Practicing in your room will fall under Fair Use, but only because no one can hear it. Once you take that remix public, Fair Use no longer applies.
It is potentially possible to argue a remix fell under Fair Use, if it didn’t damage the original owners copyright, but this would be discussed in court.
On Spec Remixes
Remixes are sometimes made ‘On Spec’, or on a speculative basis. This is when the original copyright holder will request remixes. Generally, the remix artists are paid a flat fee for their creation, and the artist may accept it or reject it.
Either way, anything made then becomes the property of the original copyright owner. However, some labels choose to share the copyright for the remix, for a fairer partnership.
If you already have a name for yourself, you may be contacted by an artist to make a remix. This will be officially licensed, although you should probably communicate with the artist about the permissions you have.
An artist may license a remix because they want to reach a new audience, or bring more attention to a track. For smaller artists beginning to gain interest, this is a great way to get exposure.
Reaching Out To The Owner
Otherwise, you need to contact the owners of the copyright themselves.
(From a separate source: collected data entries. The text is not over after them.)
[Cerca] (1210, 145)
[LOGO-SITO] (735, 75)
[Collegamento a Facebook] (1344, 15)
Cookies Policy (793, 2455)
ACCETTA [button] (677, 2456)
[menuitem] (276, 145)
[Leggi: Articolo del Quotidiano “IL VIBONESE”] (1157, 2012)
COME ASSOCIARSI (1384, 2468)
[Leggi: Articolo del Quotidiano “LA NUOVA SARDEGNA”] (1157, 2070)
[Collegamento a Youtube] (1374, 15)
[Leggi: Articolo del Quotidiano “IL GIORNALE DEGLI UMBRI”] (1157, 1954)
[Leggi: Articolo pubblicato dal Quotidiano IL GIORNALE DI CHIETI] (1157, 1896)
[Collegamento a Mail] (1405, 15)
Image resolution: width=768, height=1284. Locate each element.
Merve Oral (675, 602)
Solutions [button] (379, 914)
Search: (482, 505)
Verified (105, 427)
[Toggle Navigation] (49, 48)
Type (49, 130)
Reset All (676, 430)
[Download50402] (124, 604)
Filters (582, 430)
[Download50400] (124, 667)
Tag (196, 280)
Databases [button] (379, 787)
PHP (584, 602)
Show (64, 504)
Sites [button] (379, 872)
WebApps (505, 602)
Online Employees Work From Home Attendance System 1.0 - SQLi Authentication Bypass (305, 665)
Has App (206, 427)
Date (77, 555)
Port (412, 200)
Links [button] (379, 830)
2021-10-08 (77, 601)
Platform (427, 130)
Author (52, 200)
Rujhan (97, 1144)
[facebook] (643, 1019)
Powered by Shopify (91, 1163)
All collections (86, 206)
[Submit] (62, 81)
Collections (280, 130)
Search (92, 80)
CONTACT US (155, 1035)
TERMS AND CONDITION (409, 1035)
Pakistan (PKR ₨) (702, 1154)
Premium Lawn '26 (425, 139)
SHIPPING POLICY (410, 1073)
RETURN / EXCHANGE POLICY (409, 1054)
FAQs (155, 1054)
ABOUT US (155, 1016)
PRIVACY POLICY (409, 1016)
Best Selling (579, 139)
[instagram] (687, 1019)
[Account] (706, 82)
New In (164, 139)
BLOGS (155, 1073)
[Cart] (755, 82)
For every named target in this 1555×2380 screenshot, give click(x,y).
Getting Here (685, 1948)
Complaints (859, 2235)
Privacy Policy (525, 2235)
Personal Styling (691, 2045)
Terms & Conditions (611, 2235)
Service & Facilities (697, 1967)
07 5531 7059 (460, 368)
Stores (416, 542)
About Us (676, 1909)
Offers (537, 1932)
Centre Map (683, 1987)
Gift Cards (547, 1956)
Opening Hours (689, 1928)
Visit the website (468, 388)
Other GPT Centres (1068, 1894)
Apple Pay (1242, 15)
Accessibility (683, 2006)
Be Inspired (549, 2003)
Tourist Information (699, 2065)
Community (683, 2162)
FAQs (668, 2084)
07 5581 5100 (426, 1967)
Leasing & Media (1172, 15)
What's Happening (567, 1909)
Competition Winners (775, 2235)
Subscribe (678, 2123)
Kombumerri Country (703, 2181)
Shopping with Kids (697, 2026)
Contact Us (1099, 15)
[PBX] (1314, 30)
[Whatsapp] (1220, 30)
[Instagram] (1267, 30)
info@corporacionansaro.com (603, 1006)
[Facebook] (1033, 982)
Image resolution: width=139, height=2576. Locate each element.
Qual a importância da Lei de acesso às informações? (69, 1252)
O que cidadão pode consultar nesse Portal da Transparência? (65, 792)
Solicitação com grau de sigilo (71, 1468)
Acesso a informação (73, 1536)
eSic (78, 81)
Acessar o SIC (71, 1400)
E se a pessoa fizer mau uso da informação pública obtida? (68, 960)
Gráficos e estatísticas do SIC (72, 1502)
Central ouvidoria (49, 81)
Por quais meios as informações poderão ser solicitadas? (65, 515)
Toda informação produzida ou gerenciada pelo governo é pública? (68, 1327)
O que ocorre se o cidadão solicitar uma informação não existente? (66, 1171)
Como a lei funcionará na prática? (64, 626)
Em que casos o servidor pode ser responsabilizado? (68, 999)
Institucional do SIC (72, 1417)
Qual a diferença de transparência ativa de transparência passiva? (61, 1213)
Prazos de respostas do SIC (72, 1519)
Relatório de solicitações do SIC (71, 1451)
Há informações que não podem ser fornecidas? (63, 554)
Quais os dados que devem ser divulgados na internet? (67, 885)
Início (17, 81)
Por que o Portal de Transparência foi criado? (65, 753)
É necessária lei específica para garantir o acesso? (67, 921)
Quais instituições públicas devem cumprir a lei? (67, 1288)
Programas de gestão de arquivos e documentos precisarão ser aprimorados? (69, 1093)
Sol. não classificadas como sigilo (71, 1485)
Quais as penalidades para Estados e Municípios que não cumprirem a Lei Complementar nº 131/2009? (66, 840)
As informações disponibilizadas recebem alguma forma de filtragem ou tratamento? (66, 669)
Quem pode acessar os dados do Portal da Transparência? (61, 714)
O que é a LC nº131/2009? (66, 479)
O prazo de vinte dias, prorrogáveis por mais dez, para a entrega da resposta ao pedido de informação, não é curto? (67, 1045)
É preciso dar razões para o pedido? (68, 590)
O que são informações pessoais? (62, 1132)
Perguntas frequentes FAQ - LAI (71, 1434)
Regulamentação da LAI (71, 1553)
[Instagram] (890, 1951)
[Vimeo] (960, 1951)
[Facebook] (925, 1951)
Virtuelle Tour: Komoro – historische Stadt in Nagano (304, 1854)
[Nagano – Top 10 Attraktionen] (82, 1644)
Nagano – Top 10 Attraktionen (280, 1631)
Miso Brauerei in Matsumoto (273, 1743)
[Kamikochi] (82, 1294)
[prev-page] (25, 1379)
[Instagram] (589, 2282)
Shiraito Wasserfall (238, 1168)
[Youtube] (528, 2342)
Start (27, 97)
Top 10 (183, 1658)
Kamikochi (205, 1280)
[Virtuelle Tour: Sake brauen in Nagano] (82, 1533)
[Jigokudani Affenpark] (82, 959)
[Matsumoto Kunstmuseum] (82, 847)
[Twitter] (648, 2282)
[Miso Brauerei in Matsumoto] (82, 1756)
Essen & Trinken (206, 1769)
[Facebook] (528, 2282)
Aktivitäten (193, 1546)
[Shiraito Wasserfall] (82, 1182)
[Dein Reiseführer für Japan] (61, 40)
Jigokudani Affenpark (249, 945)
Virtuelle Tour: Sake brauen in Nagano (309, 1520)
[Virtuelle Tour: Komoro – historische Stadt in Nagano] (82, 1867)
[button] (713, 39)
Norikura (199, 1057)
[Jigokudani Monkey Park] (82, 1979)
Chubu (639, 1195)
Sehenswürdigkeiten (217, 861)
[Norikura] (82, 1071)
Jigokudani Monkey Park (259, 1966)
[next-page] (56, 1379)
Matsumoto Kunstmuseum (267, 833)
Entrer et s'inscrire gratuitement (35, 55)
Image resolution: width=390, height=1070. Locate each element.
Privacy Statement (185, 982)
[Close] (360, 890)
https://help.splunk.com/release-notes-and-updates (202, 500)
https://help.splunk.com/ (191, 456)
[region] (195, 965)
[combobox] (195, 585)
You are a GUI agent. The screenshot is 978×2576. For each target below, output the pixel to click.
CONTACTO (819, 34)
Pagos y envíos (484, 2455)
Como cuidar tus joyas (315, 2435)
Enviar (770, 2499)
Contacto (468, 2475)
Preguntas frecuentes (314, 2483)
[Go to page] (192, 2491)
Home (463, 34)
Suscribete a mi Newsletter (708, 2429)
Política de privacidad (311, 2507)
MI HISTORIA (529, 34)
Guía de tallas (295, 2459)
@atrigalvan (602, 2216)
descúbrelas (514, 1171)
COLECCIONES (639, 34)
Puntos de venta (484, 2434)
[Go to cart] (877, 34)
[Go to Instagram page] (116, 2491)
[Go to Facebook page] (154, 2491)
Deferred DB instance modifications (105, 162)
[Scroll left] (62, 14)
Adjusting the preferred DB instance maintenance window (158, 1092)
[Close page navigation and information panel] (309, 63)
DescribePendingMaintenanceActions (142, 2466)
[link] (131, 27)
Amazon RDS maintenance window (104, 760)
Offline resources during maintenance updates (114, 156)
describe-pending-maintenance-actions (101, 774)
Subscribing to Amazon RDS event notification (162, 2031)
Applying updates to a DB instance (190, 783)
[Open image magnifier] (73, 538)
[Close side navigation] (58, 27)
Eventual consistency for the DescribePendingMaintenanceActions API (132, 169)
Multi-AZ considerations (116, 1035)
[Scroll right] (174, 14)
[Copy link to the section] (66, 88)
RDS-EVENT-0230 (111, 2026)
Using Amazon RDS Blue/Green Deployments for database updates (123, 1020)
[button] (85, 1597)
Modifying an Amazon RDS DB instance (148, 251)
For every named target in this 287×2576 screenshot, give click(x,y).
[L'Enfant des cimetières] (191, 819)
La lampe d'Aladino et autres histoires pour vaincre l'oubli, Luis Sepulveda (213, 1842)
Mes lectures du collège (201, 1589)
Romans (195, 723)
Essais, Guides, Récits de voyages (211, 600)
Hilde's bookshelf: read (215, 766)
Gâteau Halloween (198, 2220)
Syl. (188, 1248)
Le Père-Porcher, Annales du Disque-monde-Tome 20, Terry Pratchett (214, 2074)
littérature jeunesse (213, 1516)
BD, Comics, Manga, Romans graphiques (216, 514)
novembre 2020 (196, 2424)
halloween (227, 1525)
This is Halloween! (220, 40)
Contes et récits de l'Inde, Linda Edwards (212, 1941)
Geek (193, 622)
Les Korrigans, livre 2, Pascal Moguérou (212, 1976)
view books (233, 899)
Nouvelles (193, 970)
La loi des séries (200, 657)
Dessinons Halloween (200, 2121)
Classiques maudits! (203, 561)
Pitching to the label, the artist, and their manager covers all bases.
Even if you need to contact someone else, it’s a solid starting place (and you can generally get a nudge in the right direction). By looking online you should be able to find all the details needed.
Once you’ve decided who to contact, you need to write an email. Be open and friendly, but retain some formality. After all, this is technically a work inquiry.
Make sure the artist knows you love their work, and why you want to remix – but don’t be too excitable. You want to present yourself as an artist, rather than a fan.
Give examples of past successes, if you have any. If you don’t, leave it out, and talk about your skills/what you’d like to achieve. Always link to any music you have. Even if you’re just starting out, give an artist an example of your work.
If you can’t find any email addresses, you may want to contact the artist directly via a DM. This is often less formal, but remain clear with your interest and ask for a better point of contact.
After a week, reach out again. It’s a tricky area, because remixes are a strong part of artist development, but it’s hard to get remixes without a good fan base.
For the best response, wait a few months after the tracks release, when an artist will be looking for a boost in streams. Look for smaller artists who won’t be flooded with inquiries, and contact several for a better chance at a yes.
Once you’ve struck a deal, discuss the terms of release, and any money that may be made. Ask for a written agreement, so you have proof in case of future troubles.
What To Do If The Owner Turns You Down?
If the copyright holder turns you down, inquire after ‘upload rights’. This will allow you to distribute your work for free, and you can negotiate the use of a ‘download gate’.
This is set up to require anyone interested in your work to interact with the original copyrighted material in a predetermined way. That way, both the remix and the original track get exposure.